When the going gets weird, the weird turn pro. - Hunter S. Thompson

02 June 2005

Milton Friedman on drugs

Okay, I promise: this isn't going to turn into the Marijuana Blog. It's just a coincidence that we've had a couple of pot-related posts in the last few days.

But this news story is just too interesting to pass up.

Courtesy of Forbes.com:
A founding father of the Reagan Revolution has put his John Hancock on a pro-pot report.

Milton Friedman leads a list of more than 500 economists from around the U.S. who today will publicly endorse a Harvard University economist's report on the costs of marijuana prohibition and the potential revenue gains from the U.S. government instead legalizing it and taxing its sale. Ending prohibition enforcement would save $7.7 billion in combined state and federal spending, the report says, while taxation would yield up to $6.2 billion a year.

The report, "The Budgetary Implications of Marijuana Prohibition," (available at www.prohibitioncosts.org) was written by Jeffrey A. Miron, a professor at Harvard , and largely paid for by the Marijuana Policy Project (MPP), a Washington, D.C., group advocating the review and liberalization of marijuana laws.


"There is no logical basis for the prohibition of marijuana," [Friedman] says, "$7.7 billion is a lot of money, but that is one of the lesser evils. Our failure to successfully enforce these laws is responsible for the deaths of thousands of people in Colombia. I haven't even included the harm to young people. It's absolutely disgraceful to think of picking up a 22-year-old for smoking pot. More disgraceful is the denial of marijuana for medical purposes."
Read the entire Forbes article, which also makes some interesting points about the megacorporations that might benefit from a legalization policy (Archer Daniels Midland and ConAgra chief among them.)

Then check out the study itself at prohibitioncosts.org. We'll probably be discussing the arguments therein in future posts, so be sure to do your homework.

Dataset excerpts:

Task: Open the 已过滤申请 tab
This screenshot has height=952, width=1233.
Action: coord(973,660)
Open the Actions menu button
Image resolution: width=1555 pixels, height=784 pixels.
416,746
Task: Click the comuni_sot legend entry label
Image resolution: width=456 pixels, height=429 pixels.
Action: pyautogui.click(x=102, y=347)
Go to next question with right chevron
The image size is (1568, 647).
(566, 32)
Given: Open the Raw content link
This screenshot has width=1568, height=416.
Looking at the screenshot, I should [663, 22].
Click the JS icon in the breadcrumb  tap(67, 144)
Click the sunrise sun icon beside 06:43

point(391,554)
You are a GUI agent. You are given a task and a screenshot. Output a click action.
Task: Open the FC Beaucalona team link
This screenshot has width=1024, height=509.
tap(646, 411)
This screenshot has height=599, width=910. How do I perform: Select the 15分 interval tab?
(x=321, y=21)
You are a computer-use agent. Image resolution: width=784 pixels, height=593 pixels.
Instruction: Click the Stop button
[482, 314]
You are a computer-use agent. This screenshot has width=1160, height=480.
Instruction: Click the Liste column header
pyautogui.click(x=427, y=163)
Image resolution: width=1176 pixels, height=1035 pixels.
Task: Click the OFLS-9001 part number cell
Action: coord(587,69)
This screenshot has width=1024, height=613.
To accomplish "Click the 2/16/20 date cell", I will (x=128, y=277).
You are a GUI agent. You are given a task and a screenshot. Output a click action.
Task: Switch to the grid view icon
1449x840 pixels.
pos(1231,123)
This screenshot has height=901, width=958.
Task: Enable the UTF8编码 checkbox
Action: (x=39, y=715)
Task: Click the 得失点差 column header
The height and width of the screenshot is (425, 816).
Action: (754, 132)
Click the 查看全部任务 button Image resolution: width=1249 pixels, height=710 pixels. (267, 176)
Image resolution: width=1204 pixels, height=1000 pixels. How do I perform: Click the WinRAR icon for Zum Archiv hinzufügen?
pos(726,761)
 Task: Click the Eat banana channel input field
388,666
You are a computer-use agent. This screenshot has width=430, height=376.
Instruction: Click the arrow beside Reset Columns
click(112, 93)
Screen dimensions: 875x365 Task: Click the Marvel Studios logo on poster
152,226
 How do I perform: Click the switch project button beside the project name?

• EXERCISES:
A - In the blog post, who wrote the report "The Budgetary Implications of Marijuana Prohibition"?
B - Please extract the passage of the blog post starting at "Milton Friedman leads" and ending at "of marijuana laws.".
The dataset excerpts are material kept apart from the blog post.

• ANSWERS TO THE TASKS:
A - Jeffrey A. Miron, a professor at Harvard.

B -
Milton Friedman leads a list of more than 500 economists from around the U.S. who today will publicly endorse a Harvard University economist's report on the costs of marijuana prohibition and the potential revenue gains from the U.S. government instead legalizing it and taxing its sale. Ending prohibition enforcement would save $7.7 billion in combined state and federal spending, the report says, while taxation would yield up to $6.2 billion a year.

The report, "The Budgetary Implications of Marijuana Prohibition," (available at www.prohibitioncosts.org) was written by Jeffrey A. Miron, a professor at Harvard , and largely paid for by the Marijuana Policy Project (MPP), a Washington, D.C., group advocating the review and liberalization of marijuana laws.